# British Iron Works, South Wales meet - February 08



## smileysal (Feb 19, 2008)

Whilst at the South Wales meet we went to the former British Iron Works. Not sure of its whereabouts, i just drove lmao. Anyway, on with the pics. 

It was in a beautiful setting.

The former winding house






The right hand side part of the building was the first part of the managers house, the building on the left was the later managers house.





Arched door inside the house





Another view of the arched doorway










This is the sign (or whats left of it) of a former garage that was there after the iron works closed. The pit is still there underneath all the beams and roof.
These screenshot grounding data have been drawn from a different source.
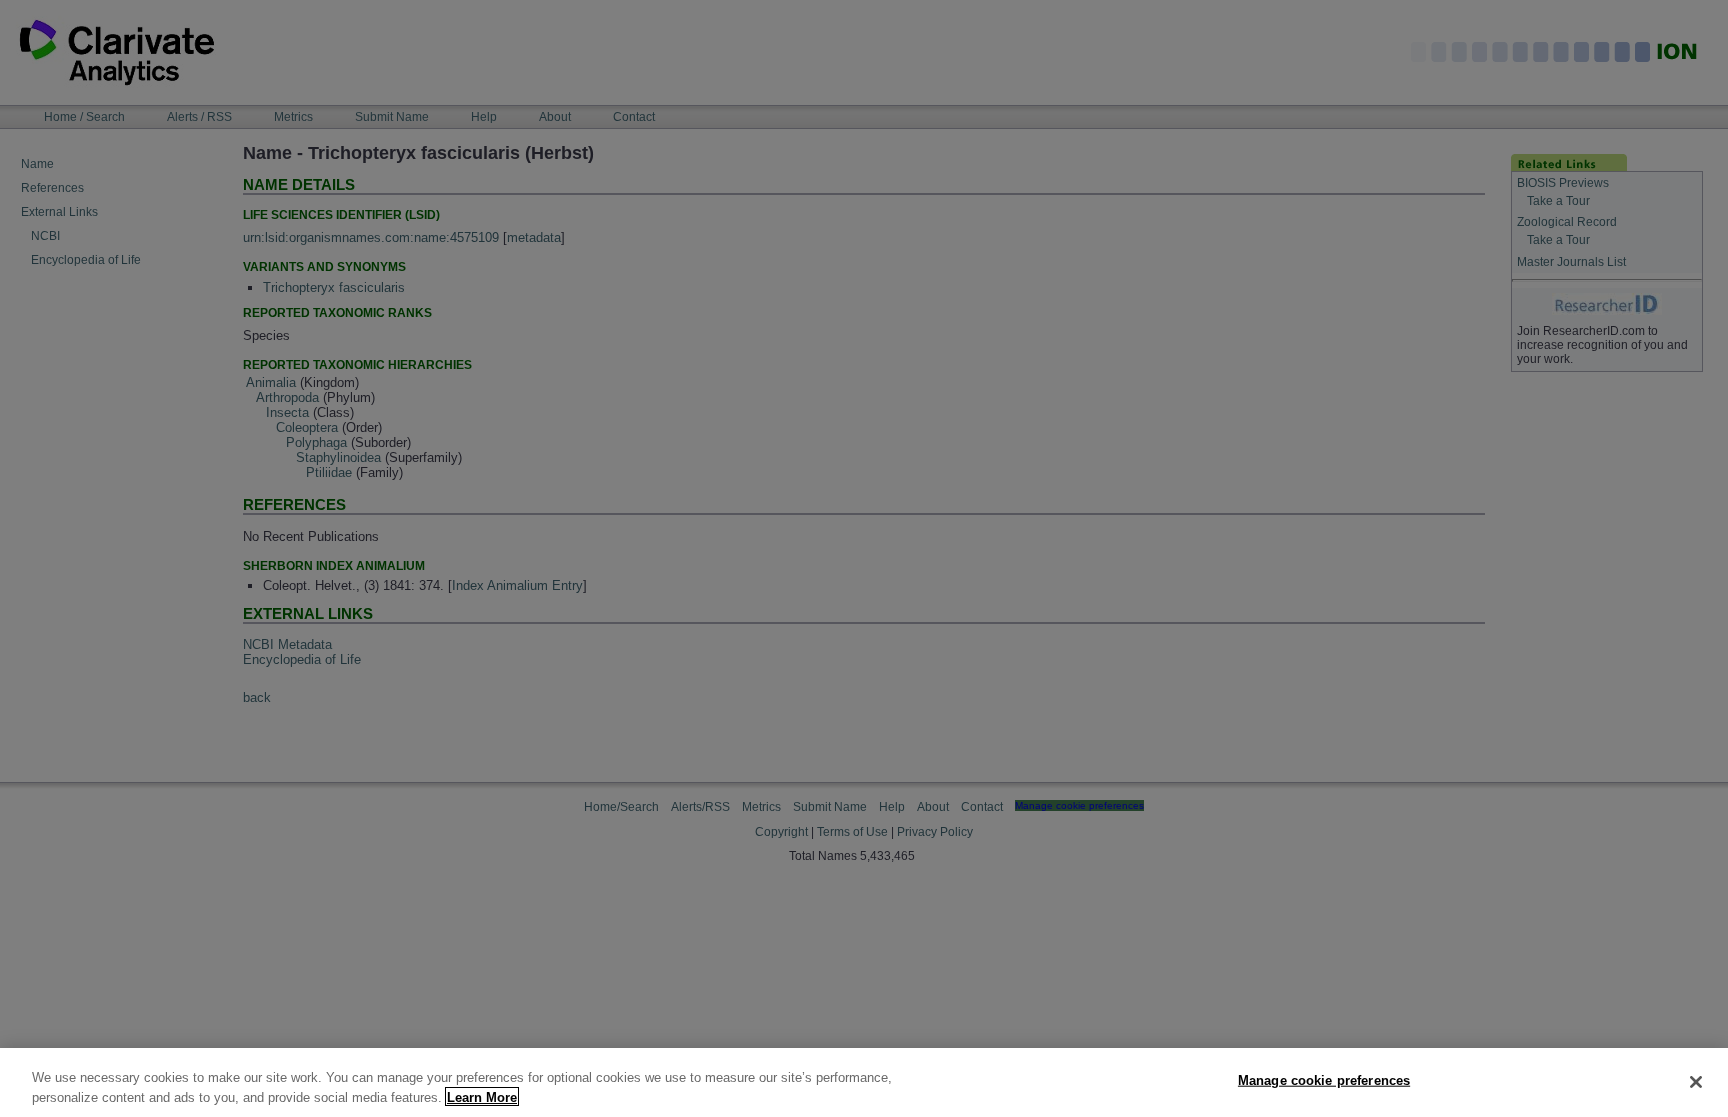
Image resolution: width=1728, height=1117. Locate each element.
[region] (864, 1082)
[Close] (1696, 1082)
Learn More (482, 1096)
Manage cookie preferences (1324, 1080)
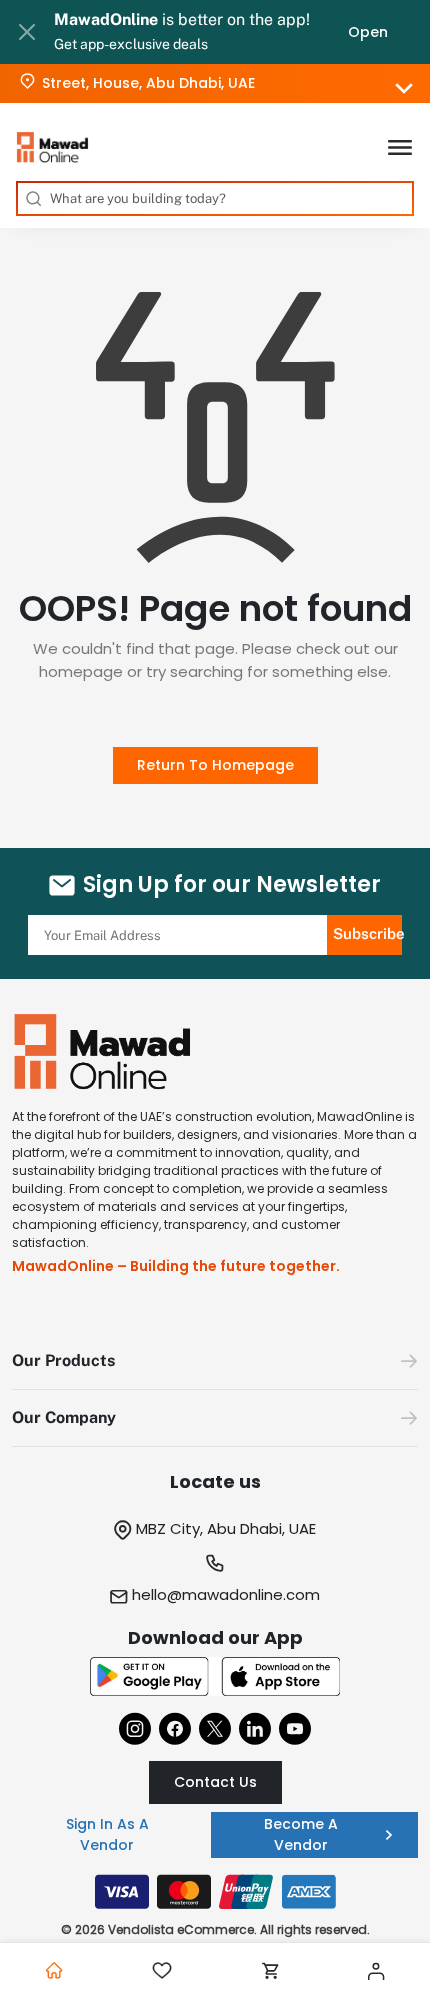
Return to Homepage (215, 765)
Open (368, 32)
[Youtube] (295, 1728)
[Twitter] (215, 1728)
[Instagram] (135, 1728)
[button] (215, 1361)
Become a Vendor (301, 1834)
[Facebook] (175, 1728)
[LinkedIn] (255, 1728)
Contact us (215, 1782)
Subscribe (367, 933)
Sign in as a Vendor (107, 1834)
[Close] (27, 32)
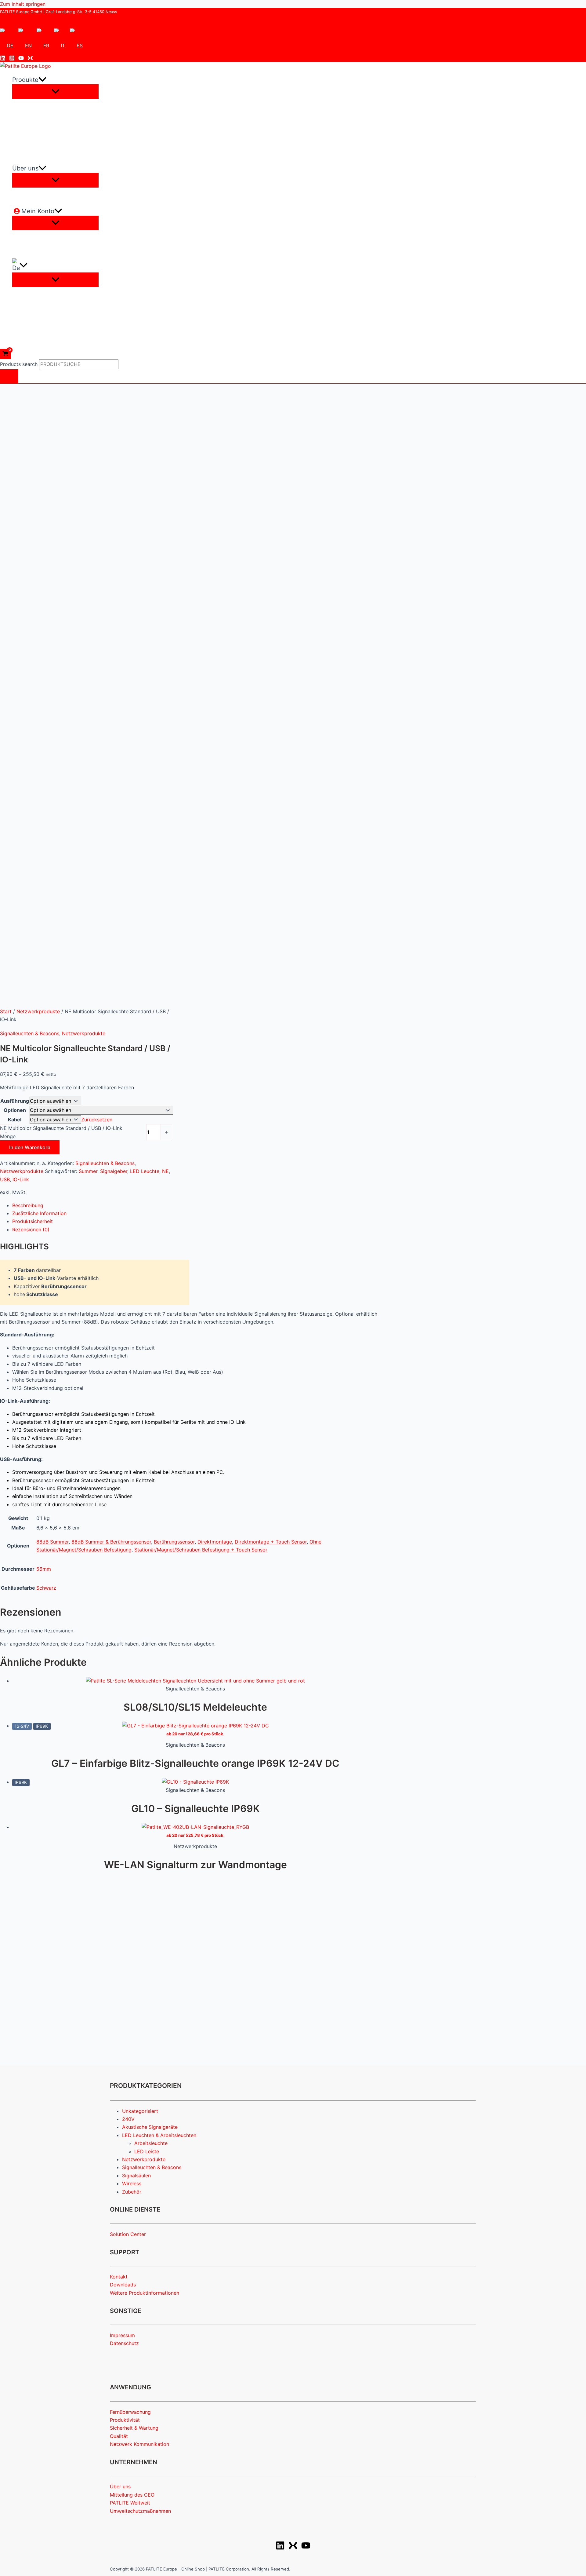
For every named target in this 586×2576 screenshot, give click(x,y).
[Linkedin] (2, 59)
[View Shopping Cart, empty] (5, 354)
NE (165, 1171)
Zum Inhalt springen (22, 4)
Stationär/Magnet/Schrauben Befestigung (84, 1550)
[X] (293, 2548)
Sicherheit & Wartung (134, 2428)
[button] (42, 79)
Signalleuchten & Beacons (29, 1033)
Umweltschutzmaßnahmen (140, 2511)
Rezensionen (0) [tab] (30, 1229)
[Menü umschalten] (55, 91)
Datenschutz (124, 2343)
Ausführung (14, 1101)
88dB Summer (52, 1542)
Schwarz (46, 1588)
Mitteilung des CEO (132, 2495)
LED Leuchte (144, 1171)
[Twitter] (30, 59)
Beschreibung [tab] (27, 1205)
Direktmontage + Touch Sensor (271, 1542)
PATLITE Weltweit (130, 2503)
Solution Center (128, 2234)
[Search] (9, 376)
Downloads (123, 2285)
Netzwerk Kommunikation (139, 2444)
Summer (88, 1171)
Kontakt (119, 2277)
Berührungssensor (174, 1542)
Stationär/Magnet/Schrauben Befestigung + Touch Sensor (200, 1550)
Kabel (14, 1119)
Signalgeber (113, 1171)
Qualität (119, 2436)
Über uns (120, 2486)
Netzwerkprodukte (38, 1011)
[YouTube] (21, 59)
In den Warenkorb (29, 1147)
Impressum (122, 2335)
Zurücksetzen (96, 1119)
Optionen (15, 1110)
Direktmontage (214, 1542)
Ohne (315, 1542)
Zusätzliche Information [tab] (39, 1213)
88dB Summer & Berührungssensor (111, 1542)
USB (5, 1179)
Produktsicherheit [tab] (32, 1221)
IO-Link (21, 1179)
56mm (43, 1569)
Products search (19, 364)
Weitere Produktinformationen (144, 2293)
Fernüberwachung (130, 2412)
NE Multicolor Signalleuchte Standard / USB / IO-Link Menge (61, 1132)
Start (6, 1011)
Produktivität (125, 2420)
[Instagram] (12, 59)
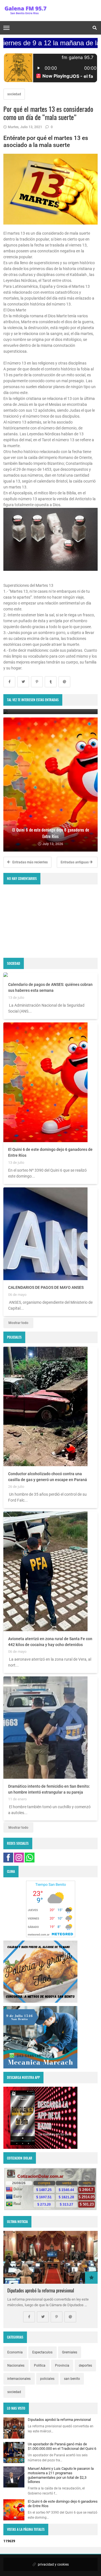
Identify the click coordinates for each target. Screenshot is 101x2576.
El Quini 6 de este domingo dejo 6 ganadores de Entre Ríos (50, 1152)
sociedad (14, 94)
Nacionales (15, 2365)
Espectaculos (42, 2352)
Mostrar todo (18, 1323)
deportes (85, 2365)
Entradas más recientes (30, 862)
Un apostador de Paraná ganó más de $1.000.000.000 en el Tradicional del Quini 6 (62, 2446)
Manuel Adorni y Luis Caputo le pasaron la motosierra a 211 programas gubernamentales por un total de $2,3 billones (61, 2475)
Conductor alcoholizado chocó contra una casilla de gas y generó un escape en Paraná (47, 1477)
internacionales (19, 2379)
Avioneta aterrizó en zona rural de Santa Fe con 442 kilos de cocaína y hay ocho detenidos (50, 1641)
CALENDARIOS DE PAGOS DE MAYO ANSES (46, 1287)
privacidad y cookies (53, 2564)
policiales (47, 2379)
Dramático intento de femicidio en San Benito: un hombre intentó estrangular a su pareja (49, 1789)
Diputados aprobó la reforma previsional (40, 2290)
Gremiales (69, 2352)
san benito (72, 2379)
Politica (39, 2365)
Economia (15, 2352)
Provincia (62, 2365)
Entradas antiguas (75, 862)
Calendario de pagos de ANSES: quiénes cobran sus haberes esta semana (50, 987)
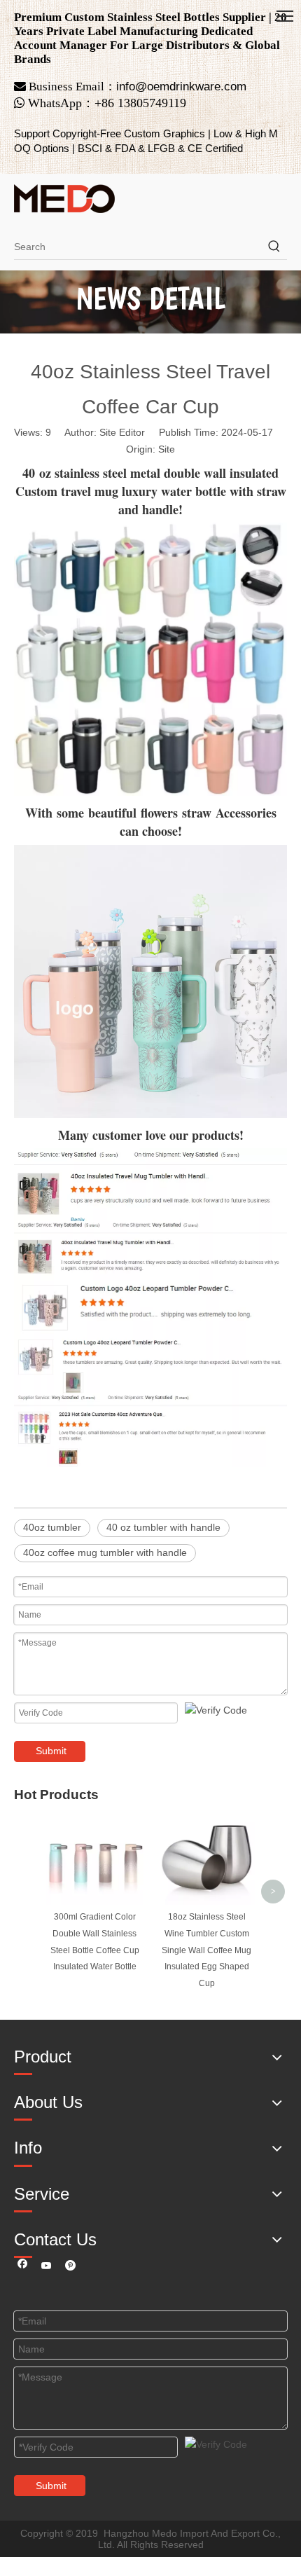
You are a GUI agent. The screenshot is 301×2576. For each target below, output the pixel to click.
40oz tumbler (52, 1527)
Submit (51, 1750)
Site (166, 449)
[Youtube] (46, 2267)
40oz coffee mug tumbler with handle (105, 1552)
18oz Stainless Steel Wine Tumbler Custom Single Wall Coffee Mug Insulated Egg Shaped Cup (206, 1950)
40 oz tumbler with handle (163, 1527)
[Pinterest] (70, 2267)
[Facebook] (22, 2267)
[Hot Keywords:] (274, 246)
The chimney, not sure if the weather has done the damage with the hole in it, or people 










Another view of the chimney





A little friend either Crash or King Al found










A view of the house from the back view with Sheep explaining something.


----------



## sheep2405 (Feb 19, 2008)

Its in a place called Abersychan....


----------



## smileysal (Feb 19, 2008)

cheers, all i can remember is you directing me left, right and straight on. oh, and the railway bridge. Apart from that, i hadn't any idea.

  Sal


----------



## Foxylady (Feb 19, 2008)

I really loved this place.

The Winding House
















The Managers House




































And there's more...


----------



## Foxylady (Feb 19, 2008)

Cheers


----------



## King Al (Feb 20, 2008)

Looking good, love the fire place in the sky pic, don't remember that


----------



## smileysal (Feb 20, 2008)

Al, those fireplaces were all on the first floor. Was a gorgeous setting wasn't it?

And found it now on google earth  Cheers Sheep


----------



## havoc (Feb 20, 2008)

Wales is full of places like this, a lot are untouched by chavs too which is always nice. Nice work


----------